The three containers were placed on top of each other and wrapped in several layers of cloth to approximate temperature equilibration. Nevertheless, small temperature differences existed. These were used to test the performance of Equation (10).
In each container we installed a sensor (EE60, E + E Elektronik, Engerwitzdorf, Austria) that measured both the humidity and the temperature to serve as an independent reference (denoted EE below). For data acquisition and control of reference sensors and MFCs an ADLink ND-6000 series network (ADLINK Technology GmbH, Mannheim, Germany) (label 6,
Figure 2) was run via PC. The EE’s measurement range for humidity ranged from zero to full saturation with a precision of 2.5% of the measured value. The temperature range was between −40 and 60 °C, with a precision of 0.3 °C. Instead of using the factory calibration curve, we calibrated the temperature and
readings of the EE sensors against a certified resistive-electrolytic portable meter (XP201, Lufft Mess- und Regeltechnik GmbH, Fellbach, Germany). The XP201’s humidity range was also between zero and saturation, with a precision of 0.8%
(equivalent to two standard deviations for 15–30 °C temperature range). This precision is superimposed to the accuracy of the sensor’s reference standard of 0.3 to 0.7%
(calibration mark: 1867, D-K-15202-01-00, 2019-01). The temperature range was between 0 and 70 °C with a precision of 0.15 °C.
Figure 3 illustrates the improvement of the calibration over the factory calibration. The residuals of the EE humidity measurements versus calibration curve had a standard deviation of 0.4% (EE in the dry container), 0.6% (wet container), and 0.55% (test container). For the temperature, the standard deviations of the residuals were 0.019 °C (dry container), 0.013 °C (wet container), and 0.014 °C (test container).

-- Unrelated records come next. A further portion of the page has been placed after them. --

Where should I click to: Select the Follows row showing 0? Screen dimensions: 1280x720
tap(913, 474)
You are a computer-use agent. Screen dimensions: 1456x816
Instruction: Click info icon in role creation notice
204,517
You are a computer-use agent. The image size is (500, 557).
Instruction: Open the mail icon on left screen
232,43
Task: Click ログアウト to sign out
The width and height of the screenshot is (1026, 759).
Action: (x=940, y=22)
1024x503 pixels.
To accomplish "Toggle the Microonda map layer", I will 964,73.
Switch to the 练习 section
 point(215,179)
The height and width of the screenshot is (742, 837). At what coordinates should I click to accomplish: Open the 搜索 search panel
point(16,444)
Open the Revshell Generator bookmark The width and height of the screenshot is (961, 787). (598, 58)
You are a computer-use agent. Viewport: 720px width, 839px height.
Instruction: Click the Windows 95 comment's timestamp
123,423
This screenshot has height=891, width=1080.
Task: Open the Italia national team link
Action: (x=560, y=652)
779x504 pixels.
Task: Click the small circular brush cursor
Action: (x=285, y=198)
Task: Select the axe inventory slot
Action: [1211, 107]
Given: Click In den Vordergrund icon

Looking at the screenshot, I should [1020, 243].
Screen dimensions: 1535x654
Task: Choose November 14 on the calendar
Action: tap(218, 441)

The shift from the factory calibration (black dots) to the user-calibrated sensors (red dots, final calibration curve: red line) was achieved in a two-step calibration procedure: First the temperature dependence of the
RH signal was recalibrated over a temperature range from 10 to 35 °C by applying a quadratic regression polynomial on the
RH differences from EE sensors and the XP201 with respect to the previously calibrated EE sensor temperature. This additive correction was sensor-specific but behaved nearly independently of the relative humidity. It shifted measurement values parallel to the EE—axes of the sensor characteristics and, thereby, reduced the artefact of having parallel bands of relative humidity values (
Figure 3). In essence, the need for this elaborate recalibration arose from the very high sensitivity of the relative humidity reported by the sensors to the temperature. In the second step, a quadratic regression polynomial was fitted to calibrate the temperature-corrected EE humidity sensors against various humidity levels in a range from 3 to 100% for ambient temperature.